(Available data)

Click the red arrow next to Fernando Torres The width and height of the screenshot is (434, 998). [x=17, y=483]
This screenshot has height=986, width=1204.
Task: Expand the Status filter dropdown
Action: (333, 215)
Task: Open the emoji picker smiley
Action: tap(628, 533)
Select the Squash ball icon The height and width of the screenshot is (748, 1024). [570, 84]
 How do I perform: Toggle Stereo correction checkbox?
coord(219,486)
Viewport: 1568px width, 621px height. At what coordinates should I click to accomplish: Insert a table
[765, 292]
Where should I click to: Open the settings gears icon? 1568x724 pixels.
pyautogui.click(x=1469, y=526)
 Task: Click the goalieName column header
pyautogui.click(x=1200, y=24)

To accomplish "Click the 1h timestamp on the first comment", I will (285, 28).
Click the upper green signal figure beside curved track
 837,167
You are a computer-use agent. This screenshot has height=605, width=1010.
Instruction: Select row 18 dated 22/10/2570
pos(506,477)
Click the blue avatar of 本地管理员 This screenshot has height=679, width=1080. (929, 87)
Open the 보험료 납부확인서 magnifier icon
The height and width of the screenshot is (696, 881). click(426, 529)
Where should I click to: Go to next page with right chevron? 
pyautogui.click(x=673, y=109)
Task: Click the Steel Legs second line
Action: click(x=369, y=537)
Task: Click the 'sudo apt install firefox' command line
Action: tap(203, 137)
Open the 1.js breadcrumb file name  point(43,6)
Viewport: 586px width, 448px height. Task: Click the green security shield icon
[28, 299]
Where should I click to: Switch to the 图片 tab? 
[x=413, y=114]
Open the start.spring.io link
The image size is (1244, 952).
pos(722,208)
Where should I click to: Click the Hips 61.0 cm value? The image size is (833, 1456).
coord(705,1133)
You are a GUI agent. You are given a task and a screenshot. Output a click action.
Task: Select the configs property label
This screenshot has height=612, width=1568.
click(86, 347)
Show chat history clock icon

(End Available data)

- **What to produce**
Word for word, write out the entries above again.

- **Answer below**
Click the red arrow next to Fernando Torres The width and height of the screenshot is (434, 998). [x=17, y=483]
This screenshot has height=986, width=1204.
Task: Expand the Status filter dropdown
Action: (333, 215)
Task: Open the emoji picker smiley
Action: tap(628, 533)
Select the Squash ball icon The height and width of the screenshot is (748, 1024). [570, 84]
 How do I perform: Toggle Stereo correction checkbox?
coord(219,486)
Viewport: 1568px width, 621px height. At what coordinates should I click to accomplish: Insert a table
[765, 292]
Where should I click to: Open the settings gears icon? 1568x724 pixels.
pyautogui.click(x=1469, y=526)
 Task: Click the goalieName column header
pyautogui.click(x=1200, y=24)

To accomplish "Click the 1h timestamp on the first comment", I will (285, 28).
Click the upper green signal figure beside curved track
 837,167
You are a computer-use agent. This screenshot has height=605, width=1010.
Instruction: Select row 18 dated 22/10/2570
pos(506,477)
Click the blue avatar of 本地管理员 This screenshot has height=679, width=1080. (929, 87)
Open the 보험료 납부확인서 magnifier icon
The height and width of the screenshot is (696, 881). click(426, 529)
Where should I click to: Go to next page with right chevron? 
pyautogui.click(x=673, y=109)
Task: Click the Steel Legs second line
Action: click(x=369, y=537)
Task: Click the 'sudo apt install firefox' command line
Action: tap(203, 137)
Open the 1.js breadcrumb file name  point(43,6)
Viewport: 586px width, 448px height. Task: Click the green security shield icon
[28, 299]
Where should I click to: Switch to the 图片 tab? 
[x=413, y=114]
Open the start.spring.io link
The image size is (1244, 952).
pos(722,208)
Where should I click to: Click the Hips 61.0 cm value? The image size is (833, 1456).
coord(705,1133)
You are a GUI agent. You are given a task and a screenshot. Output a click action.
Task: Select the configs property label
This screenshot has height=612, width=1568.
click(86, 347)
Show chat history clock icon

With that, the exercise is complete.